*The problem:* Find the word "Janeiro" below. Copy each line that has it.

*Exercise data:*
*** Block opens ***
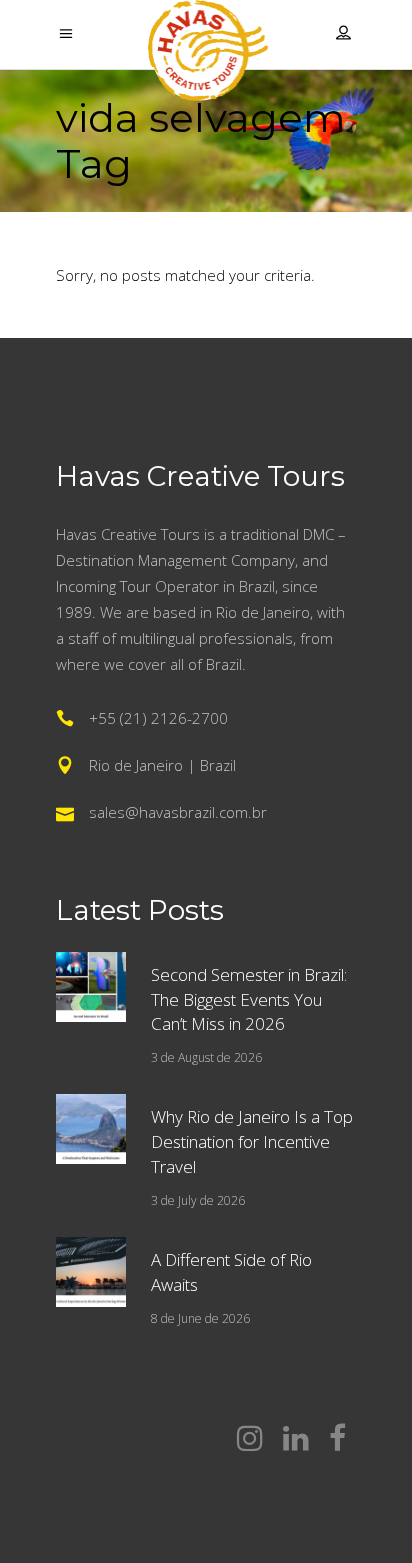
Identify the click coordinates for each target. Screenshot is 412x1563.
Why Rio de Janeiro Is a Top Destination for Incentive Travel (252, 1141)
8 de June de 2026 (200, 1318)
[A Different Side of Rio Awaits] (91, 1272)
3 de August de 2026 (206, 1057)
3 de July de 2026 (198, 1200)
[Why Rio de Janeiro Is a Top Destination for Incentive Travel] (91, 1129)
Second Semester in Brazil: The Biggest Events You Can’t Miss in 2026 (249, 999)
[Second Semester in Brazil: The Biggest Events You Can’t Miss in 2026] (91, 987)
*** Block closes ***
*** Block opens ***
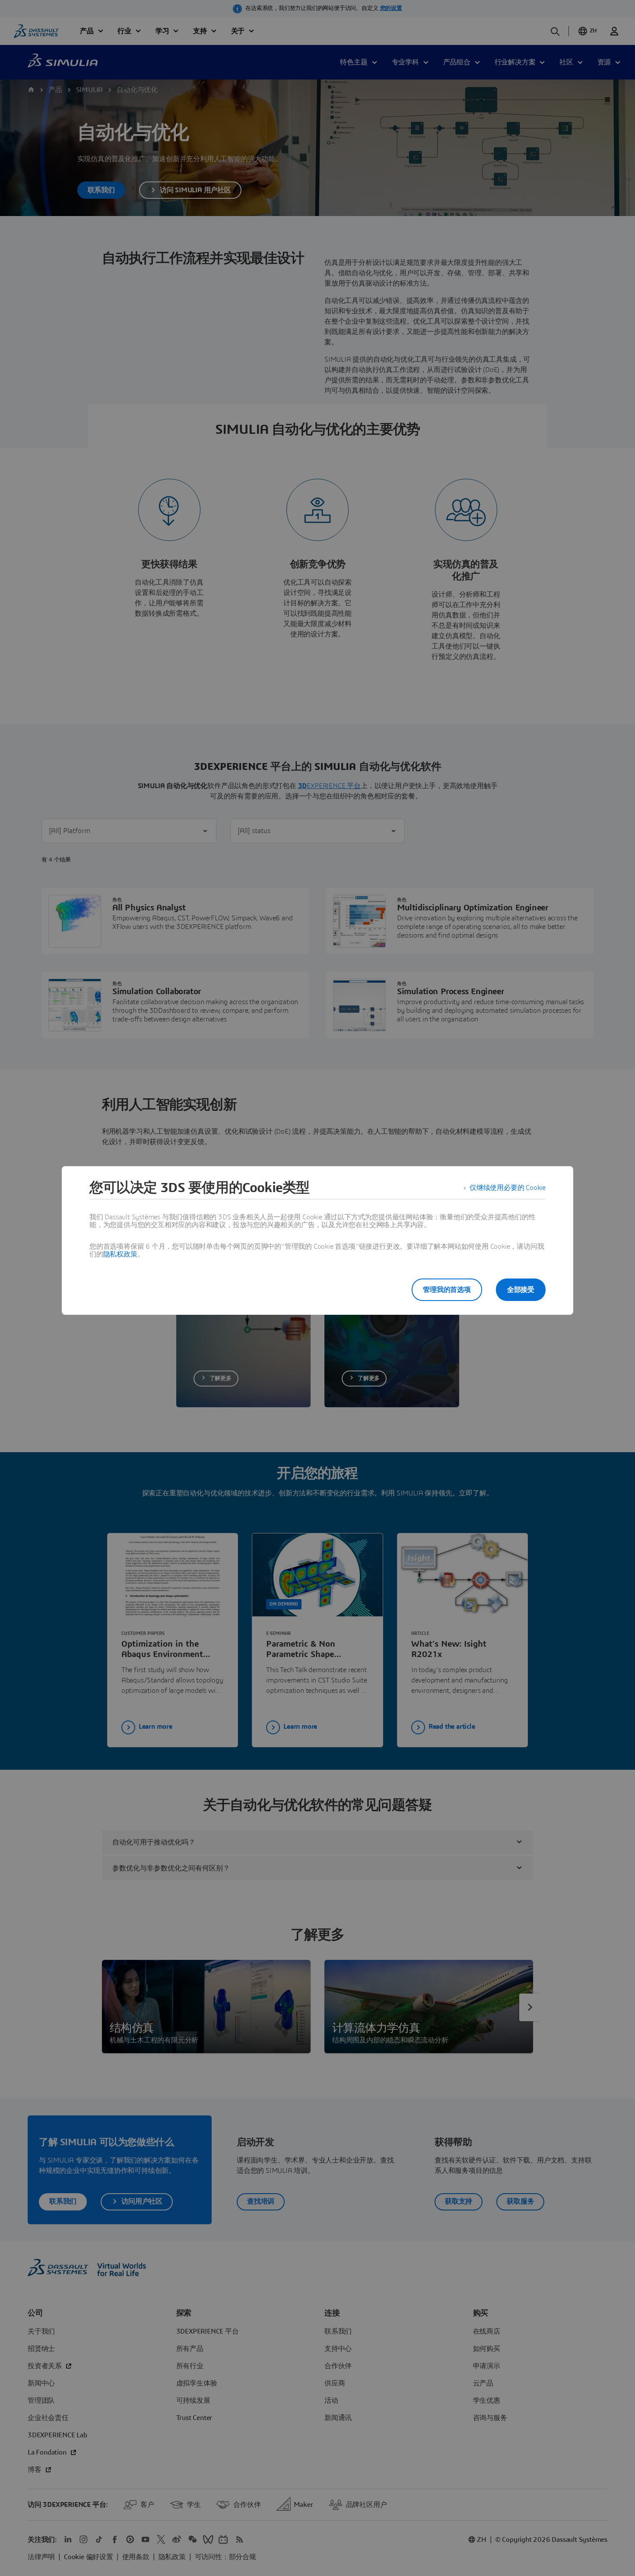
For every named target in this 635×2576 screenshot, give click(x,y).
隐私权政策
*** Block closes ***
*** Block opens ***
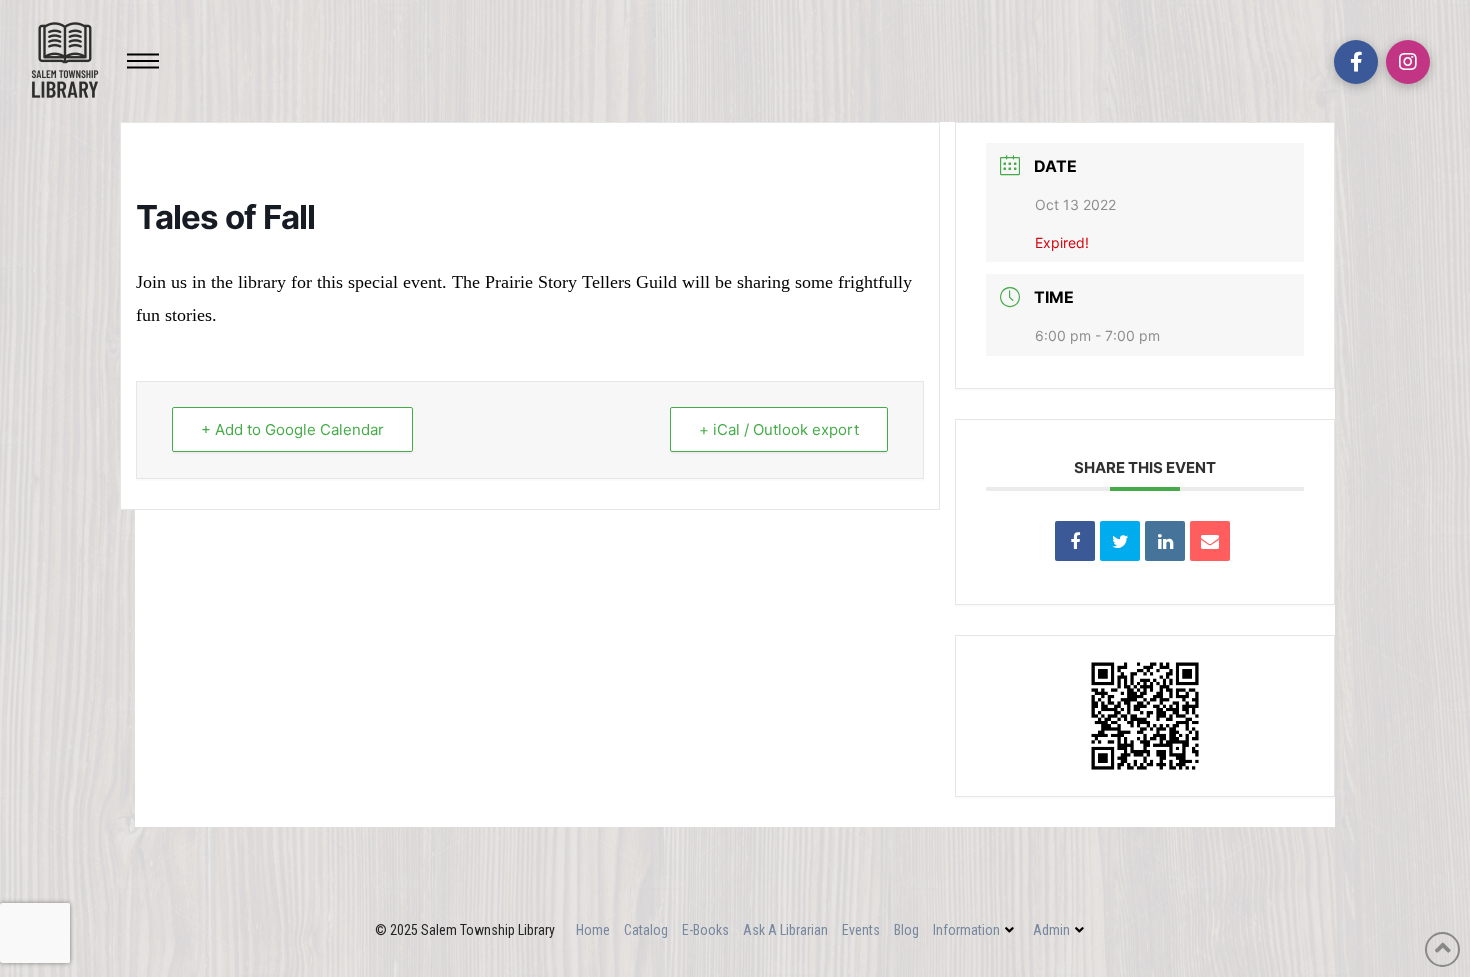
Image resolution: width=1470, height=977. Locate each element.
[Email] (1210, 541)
*** Block closes ***
*Exercise result:*
Why Rio de Janeiro Is a Top Destination for Incentive Travel (252, 1141)
[Why Rio de Janeiro Is a Top Destination for Incentive Travel] (91, 1129)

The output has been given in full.